Directive - Rewrite the records starting at the line that contains "Click the Insert Hyperlink globe icon" and ending at the line that contains "click(x=99, y=132)", changing "FIREWALL" to "ROUTER" and leaving everything else as it is.

Source data -
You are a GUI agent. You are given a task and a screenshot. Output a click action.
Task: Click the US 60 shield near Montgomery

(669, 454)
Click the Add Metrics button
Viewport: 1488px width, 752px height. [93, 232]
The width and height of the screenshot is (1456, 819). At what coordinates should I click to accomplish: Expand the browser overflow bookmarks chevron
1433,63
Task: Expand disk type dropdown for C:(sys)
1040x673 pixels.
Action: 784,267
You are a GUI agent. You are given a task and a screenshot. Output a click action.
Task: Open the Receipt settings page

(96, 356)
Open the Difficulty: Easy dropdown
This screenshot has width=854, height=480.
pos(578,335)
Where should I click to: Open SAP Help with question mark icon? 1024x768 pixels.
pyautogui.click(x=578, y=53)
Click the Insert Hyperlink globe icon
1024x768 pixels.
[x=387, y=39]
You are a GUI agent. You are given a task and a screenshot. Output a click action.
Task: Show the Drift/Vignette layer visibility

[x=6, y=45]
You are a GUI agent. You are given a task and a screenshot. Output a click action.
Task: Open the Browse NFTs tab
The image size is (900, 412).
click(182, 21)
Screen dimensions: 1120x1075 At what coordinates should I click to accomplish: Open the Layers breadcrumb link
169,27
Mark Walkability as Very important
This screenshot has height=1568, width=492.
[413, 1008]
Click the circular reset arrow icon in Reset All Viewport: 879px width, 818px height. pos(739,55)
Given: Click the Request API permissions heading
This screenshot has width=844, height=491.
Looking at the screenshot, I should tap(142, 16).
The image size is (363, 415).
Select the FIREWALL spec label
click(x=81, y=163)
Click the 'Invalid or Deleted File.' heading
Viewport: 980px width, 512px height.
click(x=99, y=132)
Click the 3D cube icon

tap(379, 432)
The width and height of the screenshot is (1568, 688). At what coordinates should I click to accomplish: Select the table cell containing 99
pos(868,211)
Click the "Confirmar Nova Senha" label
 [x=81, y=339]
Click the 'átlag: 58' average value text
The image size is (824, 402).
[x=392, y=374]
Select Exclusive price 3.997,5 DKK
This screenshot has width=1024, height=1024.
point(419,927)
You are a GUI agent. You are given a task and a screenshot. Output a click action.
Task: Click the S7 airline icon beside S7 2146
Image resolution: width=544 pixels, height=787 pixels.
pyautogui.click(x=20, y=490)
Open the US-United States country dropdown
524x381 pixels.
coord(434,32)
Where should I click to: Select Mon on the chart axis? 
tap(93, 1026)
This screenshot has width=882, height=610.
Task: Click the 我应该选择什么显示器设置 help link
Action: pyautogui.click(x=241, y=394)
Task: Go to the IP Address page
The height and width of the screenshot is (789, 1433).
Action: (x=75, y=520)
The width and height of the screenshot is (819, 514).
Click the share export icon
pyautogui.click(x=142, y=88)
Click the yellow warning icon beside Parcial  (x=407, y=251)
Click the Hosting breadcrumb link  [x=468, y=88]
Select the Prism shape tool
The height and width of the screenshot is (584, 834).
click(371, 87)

Solution -
Click the Insert Hyperlink globe icon
1024x768 pixels.
[x=387, y=39]
You are a GUI agent. You are given a task and a screenshot. Output a click action.
Task: Show the Drift/Vignette layer visibility

[x=6, y=45]
You are a GUI agent. You are given a task and a screenshot. Output a click action.
Task: Open the Browse NFTs tab
The image size is (900, 412).
click(182, 21)
Screen dimensions: 1120x1075 At what coordinates should I click to accomplish: Open the Layers breadcrumb link
169,27
Mark Walkability as Very important
This screenshot has height=1568, width=492.
[413, 1008]
Click the circular reset arrow icon in Reset All Viewport: 879px width, 818px height. pos(739,55)
Given: Click the Request API permissions heading
This screenshot has width=844, height=491.
Looking at the screenshot, I should tap(142, 16).
The image size is (363, 415).
Select the ROUTER spec label
click(x=81, y=163)
Click the 'Invalid or Deleted File.' heading
Viewport: 980px width, 512px height.
click(x=99, y=132)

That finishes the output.